Health & Environment

Polio In New York City Wastewater: What You Need To Know

A Texas A&M virologist says the potential resurgence of the previously-eradicated virus is troubling news, but it will take some time to see just how serious the threat is.
By Luke Henkhaus, Texas A&M University Division of Marketing & Communications August 16, 2022

a digital illustration of polio virus particles floating against a green background.
Each polio virus particle is composed of a protein coat around a core containing RNA genetic material. The virus infects children and causes the disease poliomyelitis or infantile paralysis. Although it normally causes a mild illness, in some cases it causes damage to the nervous system, which can lead to paralysis or death.

Getty Images


Last Friday, New York State health officials announced the polio virus has been detected in New York City wastewater, suggesting the virus may now be circulating through the city. Back in July, the nation’s first recorded polio case since 2013 was detected in a patient in Rockland County, just outside the city.

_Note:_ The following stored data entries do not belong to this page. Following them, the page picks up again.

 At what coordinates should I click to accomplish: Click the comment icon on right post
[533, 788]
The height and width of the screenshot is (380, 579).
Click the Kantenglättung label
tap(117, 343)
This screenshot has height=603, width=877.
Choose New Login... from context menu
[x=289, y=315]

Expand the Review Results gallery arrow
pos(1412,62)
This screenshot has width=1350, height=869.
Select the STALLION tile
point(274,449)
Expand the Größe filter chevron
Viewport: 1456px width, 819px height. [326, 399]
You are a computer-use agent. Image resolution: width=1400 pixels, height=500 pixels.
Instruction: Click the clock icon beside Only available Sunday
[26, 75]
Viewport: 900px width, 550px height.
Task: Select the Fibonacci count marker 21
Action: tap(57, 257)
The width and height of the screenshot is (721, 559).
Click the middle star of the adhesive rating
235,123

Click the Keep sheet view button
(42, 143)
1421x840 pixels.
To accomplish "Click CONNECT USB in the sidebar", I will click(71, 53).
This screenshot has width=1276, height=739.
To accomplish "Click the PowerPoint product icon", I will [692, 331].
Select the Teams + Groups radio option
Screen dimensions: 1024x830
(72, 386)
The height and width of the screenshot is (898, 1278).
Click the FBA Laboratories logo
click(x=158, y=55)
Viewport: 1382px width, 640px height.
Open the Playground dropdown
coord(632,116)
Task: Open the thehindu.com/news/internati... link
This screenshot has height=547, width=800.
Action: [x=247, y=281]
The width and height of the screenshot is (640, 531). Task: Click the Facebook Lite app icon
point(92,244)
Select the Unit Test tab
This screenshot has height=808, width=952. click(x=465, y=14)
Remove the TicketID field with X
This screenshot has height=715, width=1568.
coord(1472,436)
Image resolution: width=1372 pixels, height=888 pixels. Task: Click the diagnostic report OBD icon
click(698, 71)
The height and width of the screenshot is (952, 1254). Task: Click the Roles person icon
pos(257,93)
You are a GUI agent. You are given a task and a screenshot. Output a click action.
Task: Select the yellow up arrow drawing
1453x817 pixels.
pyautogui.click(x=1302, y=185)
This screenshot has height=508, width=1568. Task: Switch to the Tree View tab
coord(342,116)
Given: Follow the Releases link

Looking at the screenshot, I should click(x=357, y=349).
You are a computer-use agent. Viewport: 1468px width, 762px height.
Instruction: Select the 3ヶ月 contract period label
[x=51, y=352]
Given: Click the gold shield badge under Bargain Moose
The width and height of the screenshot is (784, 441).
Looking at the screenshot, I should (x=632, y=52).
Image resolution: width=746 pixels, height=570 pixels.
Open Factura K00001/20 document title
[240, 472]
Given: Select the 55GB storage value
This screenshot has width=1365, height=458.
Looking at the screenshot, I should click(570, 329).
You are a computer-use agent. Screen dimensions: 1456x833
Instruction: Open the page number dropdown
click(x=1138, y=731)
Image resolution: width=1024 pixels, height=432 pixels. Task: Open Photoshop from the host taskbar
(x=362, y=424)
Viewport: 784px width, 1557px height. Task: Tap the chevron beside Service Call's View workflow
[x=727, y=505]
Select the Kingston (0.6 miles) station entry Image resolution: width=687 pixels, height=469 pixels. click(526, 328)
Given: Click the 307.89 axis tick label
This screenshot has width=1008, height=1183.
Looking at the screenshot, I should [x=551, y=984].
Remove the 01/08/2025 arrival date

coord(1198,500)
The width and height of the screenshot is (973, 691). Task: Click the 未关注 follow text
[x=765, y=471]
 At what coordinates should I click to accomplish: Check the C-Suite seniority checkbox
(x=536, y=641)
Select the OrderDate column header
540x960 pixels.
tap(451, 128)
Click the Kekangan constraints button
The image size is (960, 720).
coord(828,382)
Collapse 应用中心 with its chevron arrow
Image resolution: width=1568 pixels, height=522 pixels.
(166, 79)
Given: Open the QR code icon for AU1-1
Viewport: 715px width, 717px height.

To learn more about this reemergence of the polio virus, which had been almost entirely eradicated in the U.S. for several decades, Texas A&M Today spoke to Ben Neuman, a professor in Texas A&M University’s Department of Biology and chief virologist at the Texas A&M Global Health Research Complex.

How did we get here, and what does the return of polio mean for the United States?

It’s not good, but it is difficult to say how bad it will be. Over the last century, cases of infectious disease plummeted after the introduction of vaccines. But as vaccine skepticism rises, we see the opposite trend, and even viruses that are very near extinction like poliovirus have a chance to come back. That would be a major backwards step in every way I can imagine.

How concerned should we be about polio at this point?

It is not clear how big the problem is, at the moment. A small percentage of people who catch polio early in life will carry the virus for years, so polio in the sewers could be a sign of a long-term infected person rather than an ongoing outbreak – scientists and doctors will be looking at that now. It shows that potentially deadly viruses are closer than we might think – even viruses that we have driven to the brink of extinction.

What steps should people be taking to protect themselves?

Poliovirus mostly grows in the gut, and mostly spreads by fecal to oral transmission. Unlike SARS-CoV-2, this is a virus that can actually be stopped by hand-washing.

What else should people keep in mind about the polio virus and its reemergence in the U.S.?

The effectiveness of poliovirus vaccines is likely to fade over time, just like any other vaccine. If it has been a while since you were vaccinated, it might be worth speaking to your doctor about a booster.